Mantan Wakil Presiden Jejomar Binay, yang juga mantan penasihat presiden untuk urusan OFW, mengatakan pemerintah Filipina tidak memiliki kekurangan dalam upayanya menyelamatkan nyawa Zapanta. Binay mengatakan beberapa pihak swasta, pemerintah daerah Pampanga, dan lembaga swadaya masyarakat juga berupaya membantu.
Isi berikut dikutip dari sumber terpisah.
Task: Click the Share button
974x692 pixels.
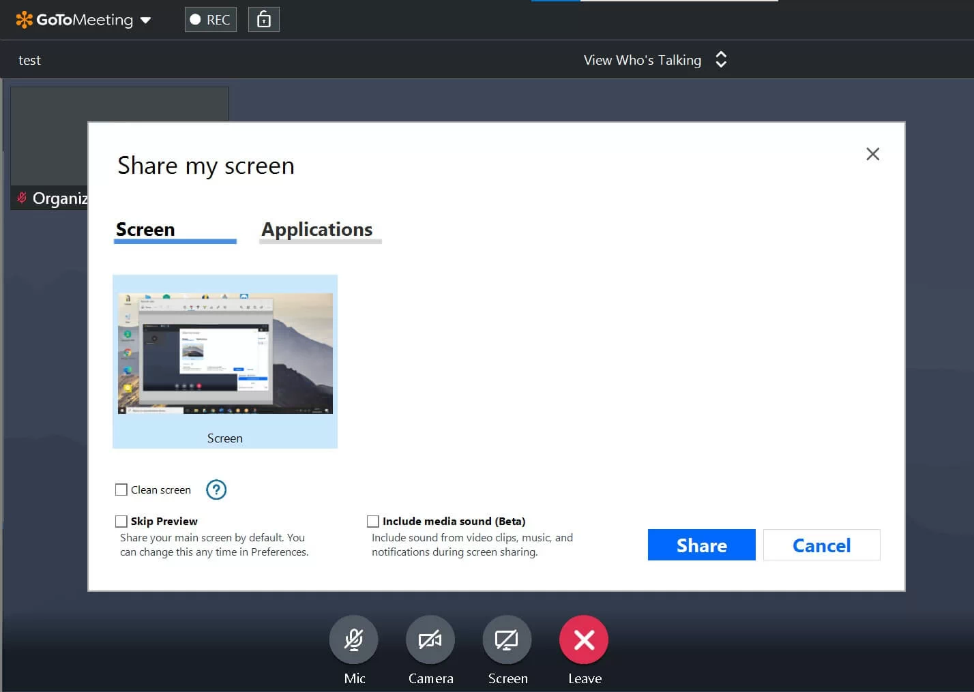Action: click(701, 545)
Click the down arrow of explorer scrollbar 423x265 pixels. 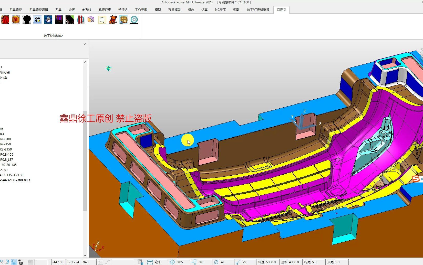coord(85,255)
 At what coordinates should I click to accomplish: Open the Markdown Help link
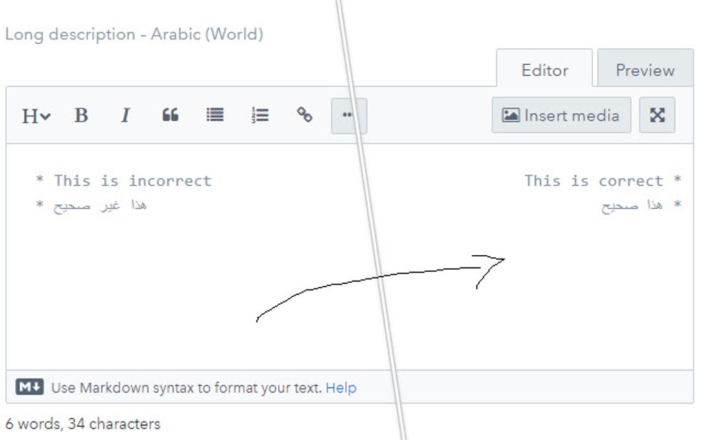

Departemen Luar Negeri (DFA) sebelumnya mengatakan pemerintah Filipina tidak bersedia menanggung seluruh biaya karena keterbatasan pengeluaran untuk uang darah.
Sebuah pertanyaan muncul setelah upaya gagal menyelamatkan Zapanta: apa yang harus dilakukan dengan uang darah. Senator Cynthia Villar mengajukan resolusi untuk menetapkan status uang darah sebesar R23 juta yang dikumpulkan pemerintah untuk Zapanta.
Susan Ople, pengacara OFW, mendesak pemerintah untuk menyumbangkan sebagian dari uang darahnya untuk disumbangkan kepada keluarganya dan OFW lainnya yang dijatuhi hukuman mati.
Penyelidikan yang dipimpin oleh Senator Villar kemudian diklarifikasi bahwa keluarga Zapanta dapat diberikan uang darah yang dikumpulkan untuknya, tetapi hanya dengan persetujuan dari para pendonor.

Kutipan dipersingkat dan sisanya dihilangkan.